Supervised Learning in R: Random Forest

Fatih Emre Ozturk, MSc
5 min readDec 29, 2023

In the previous post we talked about Bagging. As a reminder and to familiarize ourselves with the basic idea behind Random Forest, let’s assume that we have a dataset where a predictor is very dominant. In Bagging, this strong predictor will be used in the top bin for most or all of the trees. The resulting trees will be quite similar to each other. This means that the predictions from the bagged trees will be highly correlated. Averaging many highly correlated features will also not lead to a large reduction in variance. Therefore, in such a situation bagging will not give very good results. In this case, the best option would be to use random forests. -1-

Random Forest (RF) is an ensemble learning method used in machine learning, which works by constructing multiple decision trees and combining their predictions to improve the overall accuracy and reduce overfitting. Trees are constructed by randomly selecting m of p predictors. In regression, m is chosen approximately as p/3, while for classification it is preferred as sqrt(p). -1-,-2-, -3-

How to Calculate Random Forest: Step by Step

  1. Data selection

The algorithm starts by selecting a random subset of the dataset to create a decision tree. This process is repeated multiple times, and the decision trees are combined to make the final prediction.

2. Feature selection

For each decision tree, the algorithm selects the best feature to split the data based on a metric such as entropy or Gini impurity. This process helps to reduce overfitting and improve the generalization of the model.

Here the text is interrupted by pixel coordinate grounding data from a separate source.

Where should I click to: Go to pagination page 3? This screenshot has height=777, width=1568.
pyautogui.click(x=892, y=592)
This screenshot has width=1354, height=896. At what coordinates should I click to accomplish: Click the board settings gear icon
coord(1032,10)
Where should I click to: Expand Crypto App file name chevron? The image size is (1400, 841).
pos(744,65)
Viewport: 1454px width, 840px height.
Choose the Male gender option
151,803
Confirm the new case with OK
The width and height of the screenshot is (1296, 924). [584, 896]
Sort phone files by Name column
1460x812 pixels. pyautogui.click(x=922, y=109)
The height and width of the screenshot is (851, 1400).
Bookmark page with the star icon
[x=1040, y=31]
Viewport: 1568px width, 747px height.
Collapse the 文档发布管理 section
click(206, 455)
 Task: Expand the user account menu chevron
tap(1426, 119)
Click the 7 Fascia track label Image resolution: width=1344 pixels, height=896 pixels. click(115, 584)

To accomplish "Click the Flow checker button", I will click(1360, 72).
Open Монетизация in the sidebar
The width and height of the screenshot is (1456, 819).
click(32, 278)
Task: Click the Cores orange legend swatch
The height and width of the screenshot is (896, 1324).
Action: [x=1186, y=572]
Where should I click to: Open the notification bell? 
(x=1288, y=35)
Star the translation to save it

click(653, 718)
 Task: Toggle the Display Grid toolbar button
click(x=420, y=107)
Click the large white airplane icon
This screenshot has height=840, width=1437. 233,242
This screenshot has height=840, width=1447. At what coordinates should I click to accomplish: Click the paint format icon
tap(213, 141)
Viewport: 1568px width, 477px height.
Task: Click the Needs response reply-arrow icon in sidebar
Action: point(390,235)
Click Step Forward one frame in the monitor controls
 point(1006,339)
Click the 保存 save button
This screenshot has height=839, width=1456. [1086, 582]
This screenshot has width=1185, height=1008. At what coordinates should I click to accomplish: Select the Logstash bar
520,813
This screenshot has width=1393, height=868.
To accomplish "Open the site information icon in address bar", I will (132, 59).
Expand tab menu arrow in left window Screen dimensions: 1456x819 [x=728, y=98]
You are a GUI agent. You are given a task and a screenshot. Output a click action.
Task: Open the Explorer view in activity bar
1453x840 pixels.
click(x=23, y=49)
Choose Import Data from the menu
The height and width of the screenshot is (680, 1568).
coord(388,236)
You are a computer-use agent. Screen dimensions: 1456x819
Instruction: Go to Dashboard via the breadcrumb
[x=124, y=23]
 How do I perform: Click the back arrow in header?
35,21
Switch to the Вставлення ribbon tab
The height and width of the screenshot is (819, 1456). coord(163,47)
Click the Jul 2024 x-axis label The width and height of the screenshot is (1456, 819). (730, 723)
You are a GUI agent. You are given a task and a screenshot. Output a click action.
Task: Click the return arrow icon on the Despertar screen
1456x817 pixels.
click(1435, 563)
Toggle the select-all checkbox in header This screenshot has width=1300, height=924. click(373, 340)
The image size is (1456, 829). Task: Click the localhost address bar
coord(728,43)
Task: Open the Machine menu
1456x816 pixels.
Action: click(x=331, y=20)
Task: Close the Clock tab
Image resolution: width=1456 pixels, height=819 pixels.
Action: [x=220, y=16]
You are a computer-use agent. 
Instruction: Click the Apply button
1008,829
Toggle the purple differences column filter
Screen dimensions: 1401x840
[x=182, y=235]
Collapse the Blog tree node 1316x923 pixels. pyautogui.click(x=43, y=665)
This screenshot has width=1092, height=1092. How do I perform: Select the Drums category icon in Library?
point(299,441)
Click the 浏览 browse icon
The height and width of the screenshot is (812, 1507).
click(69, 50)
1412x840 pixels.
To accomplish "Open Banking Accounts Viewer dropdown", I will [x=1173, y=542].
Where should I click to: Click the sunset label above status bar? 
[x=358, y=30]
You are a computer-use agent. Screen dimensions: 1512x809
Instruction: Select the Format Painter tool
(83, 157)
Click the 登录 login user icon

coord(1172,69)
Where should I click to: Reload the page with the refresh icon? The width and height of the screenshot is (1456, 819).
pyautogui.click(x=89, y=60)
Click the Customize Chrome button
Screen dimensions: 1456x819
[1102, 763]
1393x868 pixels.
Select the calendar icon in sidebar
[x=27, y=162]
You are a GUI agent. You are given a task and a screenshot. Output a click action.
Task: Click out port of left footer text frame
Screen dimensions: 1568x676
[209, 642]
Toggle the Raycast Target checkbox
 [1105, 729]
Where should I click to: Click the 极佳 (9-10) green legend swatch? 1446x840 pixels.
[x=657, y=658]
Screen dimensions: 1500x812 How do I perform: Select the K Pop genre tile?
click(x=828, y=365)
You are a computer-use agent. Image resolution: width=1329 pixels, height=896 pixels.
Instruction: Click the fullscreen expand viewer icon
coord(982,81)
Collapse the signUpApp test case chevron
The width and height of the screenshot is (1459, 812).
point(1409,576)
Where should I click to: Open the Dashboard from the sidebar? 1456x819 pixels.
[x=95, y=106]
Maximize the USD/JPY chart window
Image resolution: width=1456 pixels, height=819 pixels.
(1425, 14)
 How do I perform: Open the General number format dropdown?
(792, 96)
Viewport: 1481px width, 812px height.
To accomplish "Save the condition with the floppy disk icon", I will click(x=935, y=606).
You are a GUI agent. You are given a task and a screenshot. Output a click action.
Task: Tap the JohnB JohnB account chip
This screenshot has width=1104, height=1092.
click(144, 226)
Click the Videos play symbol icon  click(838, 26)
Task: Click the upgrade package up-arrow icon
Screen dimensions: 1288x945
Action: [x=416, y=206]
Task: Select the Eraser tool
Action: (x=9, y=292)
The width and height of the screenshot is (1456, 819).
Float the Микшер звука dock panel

Entropy is a measure of the impurity or randomness of a set of examples, while Gini impurity is a measure of the probability of misclassifying a randomly chosen example from the set. Both metrics are used to determine the best feature to split the data at each node of the decision tree. The feature with the highest information gain or reduction in impurity is selected as the splitting feature.

3. Tree construction

The algorithm grows the decision tree by recursively splitting the data based on the selected feature. This process continues until a stopping condition is met, such as when all instances in a node belong to the same class or when the node is pure.

4. Combining predictions

Once all decision trees are created, the algorithm combines their predictions to make the final output. This is typically done by aggregating the predictions of all trees or using a voting scheme.

Random Forest is successful in a wide range of datasets, including those with imbalanced classes, high dimensionality, and complex patterns. It can handle both numerical and categorical features, making it suitable for various machine learning tasks -1-, -3-

Random Forest in R

Random Forest can be applied in R using the randomForest package. This package provides a variety of functions for creating and managing Random Forest models. We will again use Hitters dataset from ISLR package. Using this dataset, which contains various information about baseball players, we will try to predict players’ salaries. We will have nine predictors.

Data prepration:

library(ISLR)
df <- Hitters
df <- na.omit(df)
df$Salary <- log(df$Salary)

library(dplyr)
df <- df %>% select(Salary, Years, Hits, Runs, RBI, Assists, Errors, AtBat, HmRun, Walks)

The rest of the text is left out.